* **Prompt**
Rewrite the listing below, substituting "desktop automation agent" for each occurrence of "computer-use agent" and keeping every other character the same.

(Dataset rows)
>> start

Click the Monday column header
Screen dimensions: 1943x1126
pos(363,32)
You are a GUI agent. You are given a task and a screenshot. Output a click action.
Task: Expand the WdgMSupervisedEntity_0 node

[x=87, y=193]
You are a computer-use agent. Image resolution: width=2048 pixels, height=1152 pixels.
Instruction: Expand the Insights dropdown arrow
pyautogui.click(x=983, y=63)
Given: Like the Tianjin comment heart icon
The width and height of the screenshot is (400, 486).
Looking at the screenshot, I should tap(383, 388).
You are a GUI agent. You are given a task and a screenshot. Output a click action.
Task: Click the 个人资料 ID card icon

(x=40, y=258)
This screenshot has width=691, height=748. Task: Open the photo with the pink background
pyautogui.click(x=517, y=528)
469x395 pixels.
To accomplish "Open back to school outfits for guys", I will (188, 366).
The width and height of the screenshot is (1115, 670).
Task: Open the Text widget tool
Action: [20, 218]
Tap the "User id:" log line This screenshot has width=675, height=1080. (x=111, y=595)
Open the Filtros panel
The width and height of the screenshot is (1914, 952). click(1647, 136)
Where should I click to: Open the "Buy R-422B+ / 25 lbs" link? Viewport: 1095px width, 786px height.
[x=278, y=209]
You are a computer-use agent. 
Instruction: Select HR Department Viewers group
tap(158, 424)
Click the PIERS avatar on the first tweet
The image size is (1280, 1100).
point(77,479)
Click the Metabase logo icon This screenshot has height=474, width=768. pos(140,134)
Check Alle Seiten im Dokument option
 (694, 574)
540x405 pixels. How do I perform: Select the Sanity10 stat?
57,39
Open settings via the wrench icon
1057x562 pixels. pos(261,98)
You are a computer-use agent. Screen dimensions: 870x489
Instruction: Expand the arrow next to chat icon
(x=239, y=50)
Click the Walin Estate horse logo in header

>> end

* **Solution to the exercise**
Click the Monday column header
Screen dimensions: 1943x1126
pos(363,32)
You are a GUI agent. You are given a task and a screenshot. Output a click action.
Task: Expand the WdgMSupervisedEntity_0 node

[x=87, y=193]
You are a desktop automation agent. Image resolution: width=2048 pixels, height=1152 pixels.
Instruction: Expand the Insights dropdown arrow
pyautogui.click(x=983, y=63)
Given: Like the Tianjin comment heart icon
The width and height of the screenshot is (400, 486).
Looking at the screenshot, I should tap(383, 388).
You are a GUI agent. You are given a task and a screenshot. Output a click action.
Task: Click the 个人资料 ID card icon

(x=40, y=258)
This screenshot has width=691, height=748. Task: Open the photo with the pink background
pyautogui.click(x=517, y=528)
469x395 pixels.
To accomplish "Open back to school outfits for guys", I will (188, 366).
The width and height of the screenshot is (1115, 670).
Task: Open the Text widget tool
Action: [20, 218]
Tap the "User id:" log line This screenshot has width=675, height=1080. (x=111, y=595)
Open the Filtros panel
The width and height of the screenshot is (1914, 952). click(1647, 136)
Where should I click to: Open the "Buy R-422B+ / 25 lbs" link? Viewport: 1095px width, 786px height.
[x=278, y=209]
You are a desktop automation agent. 
Instruction: Select HR Department Viewers group
tap(158, 424)
Click the PIERS avatar on the first tweet
The image size is (1280, 1100).
point(77,479)
Click the Metabase logo icon This screenshot has height=474, width=768. pos(140,134)
Check Alle Seiten im Dokument option
 (694, 574)
540x405 pixels. How do I perform: Select the Sanity10 stat?
57,39
Open settings via the wrench icon
1057x562 pixels. pos(261,98)
You are a desktop automation agent. Screen dimensions: 870x489
Instruction: Expand the arrow next to chat icon
(x=239, y=50)
Click the Walin Estate horse logo in header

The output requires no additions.